Researchers documented this finding in the largest cohort of patients to be treated with anti-PD-1 drugs before surgery, also showed that immune responses brought on by this therapy can peak as early as seven days after treatment - much earlier than previous studies have shown.
Patients in this study completed up to a year of anti-PD-1 therapy after surgery and those with complete responses after the initial dose have remained cancer free for more than two years - the longest follow-up data to date for a trial evaluating this treatment approach for patients with melanoma.
Further, researchers also identified patterns in the way melanoma that comes back after surgery adapts to develop resistance to PD-1 inhibitors, potentially paving the way for greater understanding of how best to help these patients.
These findings appear in Nature Medicine.
"Knowing so much earlier whether or not patients are responding to PD-1 inhibitors may give us the ability to guide them to the most appropriate therapy with the greatest chance for success," said the study's lead author Alexander C. Huang, MD, an instructor of Hematology-Oncology in Penn's Perelman School of Medicine and a Parker Bridge Scholar through the Parker Institute for Cancer Immunotherapy.
Melanoma is the deadliest form of skin cancer.

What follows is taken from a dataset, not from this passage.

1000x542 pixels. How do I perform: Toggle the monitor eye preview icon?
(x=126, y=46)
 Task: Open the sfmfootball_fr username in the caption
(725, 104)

The American Cancer Society estimates more than 96,000 new melanomas will be diagnosed in the United States in 2019, while about 7,200 people are expected to die from the disease this year.

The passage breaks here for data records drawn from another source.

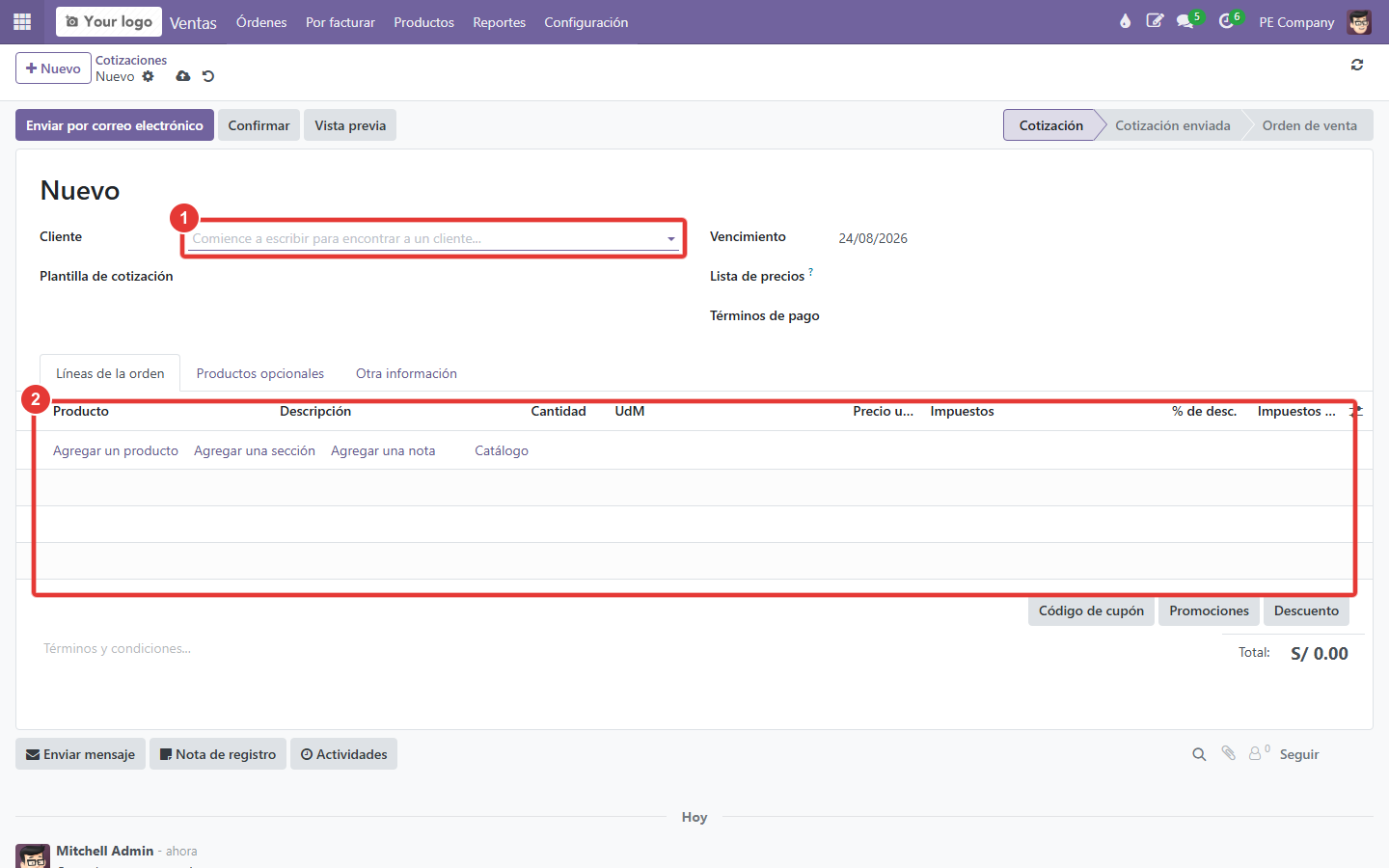Open search magnifier icon in chatter
The width and height of the screenshot is (1389, 868).
click(1199, 754)
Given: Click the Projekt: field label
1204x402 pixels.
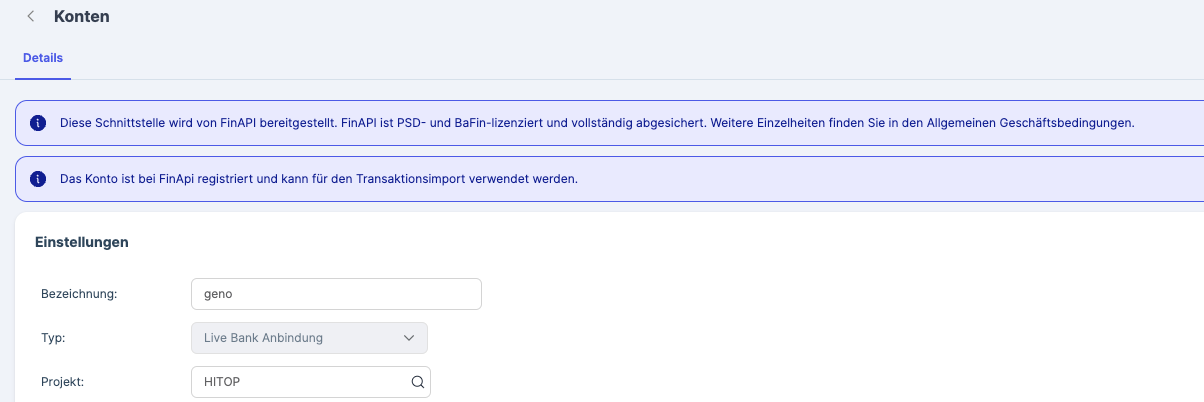Looking at the screenshot, I should (x=63, y=382).
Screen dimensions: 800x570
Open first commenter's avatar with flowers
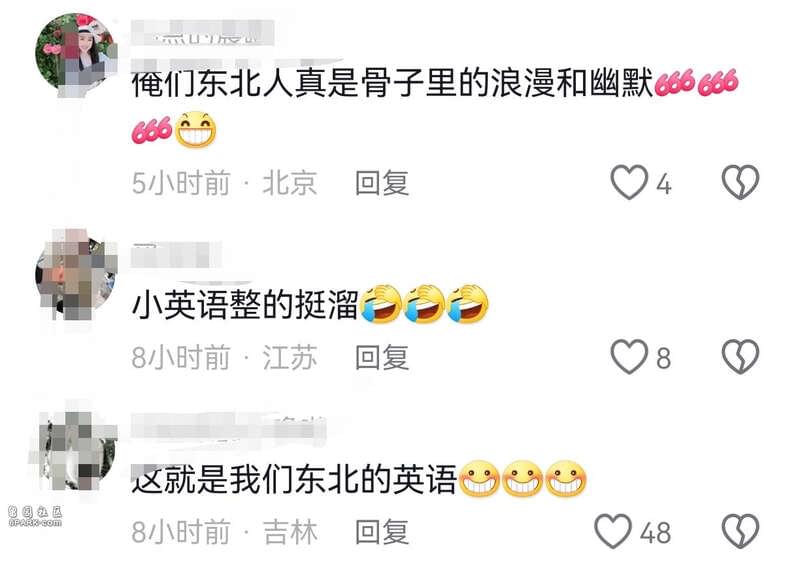pyautogui.click(x=76, y=54)
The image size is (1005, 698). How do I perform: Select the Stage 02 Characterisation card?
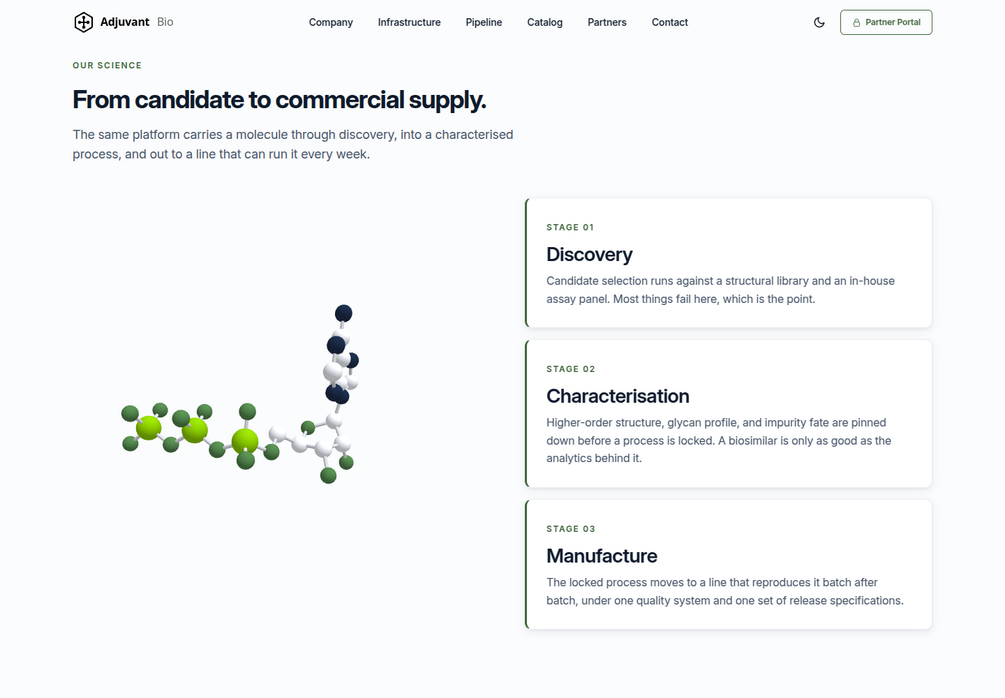point(728,413)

Currently, the standard of care in resectable melanoma includes surgery followed by a year of drug treatment in select high-risk patients, which can include immunotherapy like anti-PD-1 drugs.
Researchers gave 27 patients one dose of the PD-1 inhibitor pembrolizumab three weeks before surgery.

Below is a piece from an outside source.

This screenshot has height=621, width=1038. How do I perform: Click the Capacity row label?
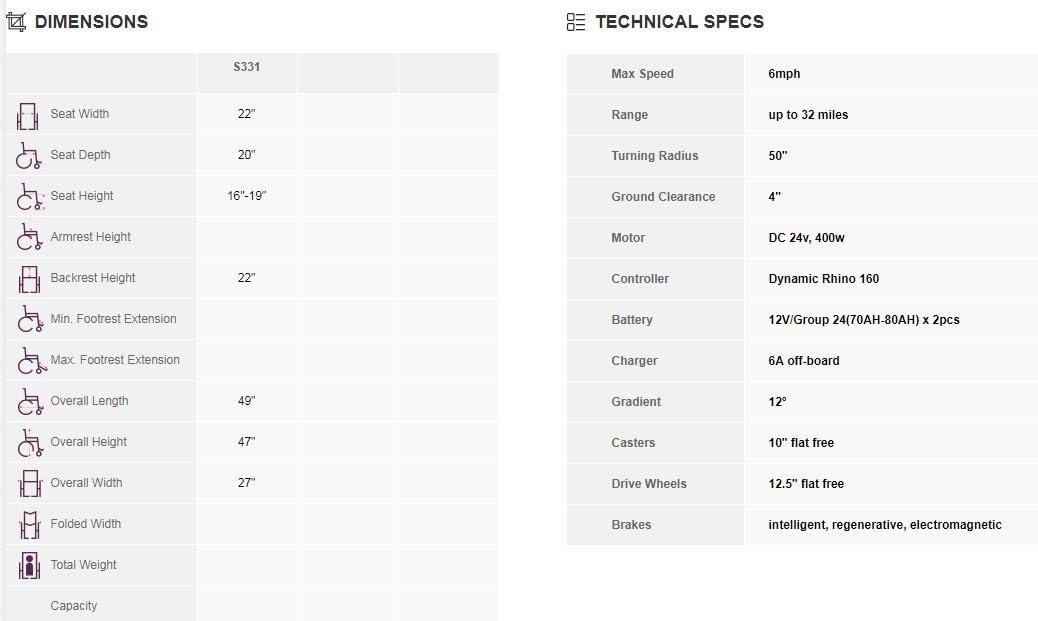(x=74, y=606)
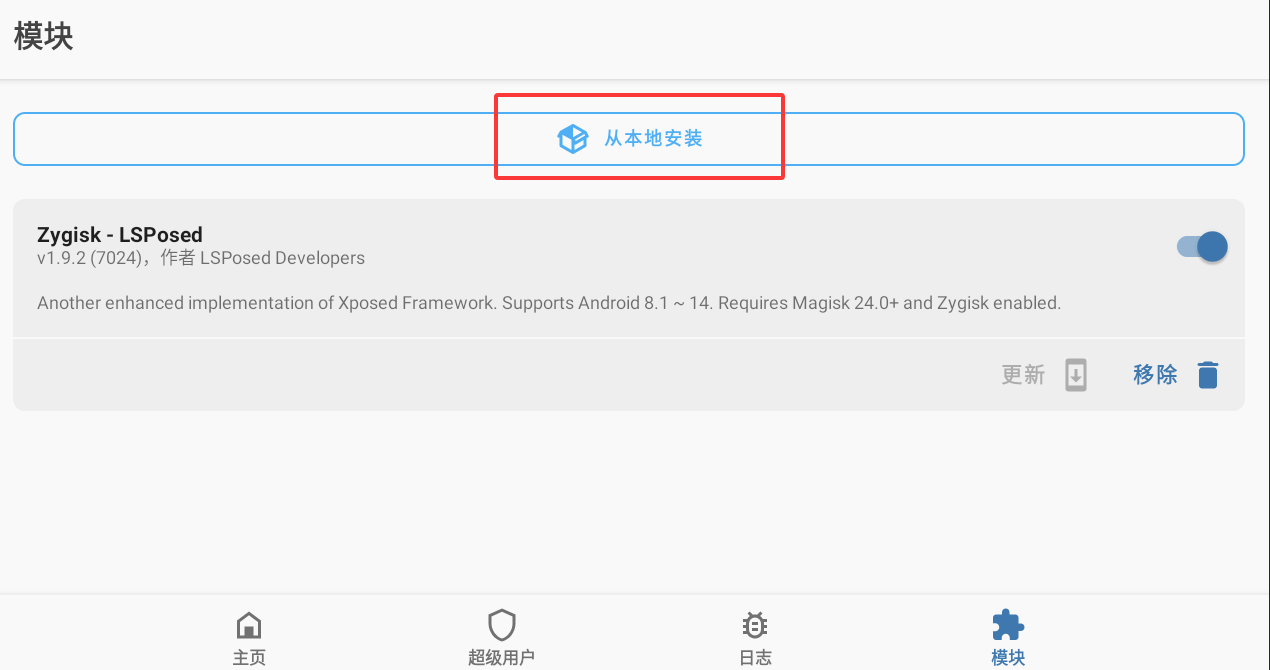Click the 更新 text label
Screen dimensions: 1270x670
point(1023,375)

Eight of the 27 (30 percent) had a complete response or a major response - meaning less than 10 percent of the cancer cells remained at the time of the surgery.
All eight patients who responded continue to be disease-free at a median follow up of 25 months.
"It's amazing that we can have greater confidence early on, based on the way patients respond to this treatment before their cancer is surgically removed, that they will do well," said the study's co-senior author Tara C. Mitchell, MD, an assistant professor of Hematology-Oncology at Penn.
The team's previous studies showed anti-PD-1 therapy had a peak immune response in the blood around three weeks, but this analysis showed tumour cells were already eliminated at that point, meaning the immune response itself must have started at an earlier time.
Analysis from additional groups of patients confirmed that hypothesis, with immune responses in the blood peaking as soon as seven days.
Researchers also evaluated how tumour cells in patients whose melanoma came back were able to develop resistance to the anti-PD-1 therapy.
The study identified two causes: tumour mutations (such as B2M or TP53) as well as increased activity of cells that naturally suppress the immune system.
"We've now identified patterns in the way the cancer can adapt to survive, meaning we may be able to guess it's next move after PD-1 treatment," Huang said. "The longer into treatment we go, the more mutations and resistance mechanisms we find, but identifying the means of resistance early after starting therapy in resected tumours means the resistance mechanisms may be more predictable, which is another benefit of giving this treatment before surgery."
The researchers mentioned that future studies will focus on altering post-surgical therapies based on pre-surgical responses.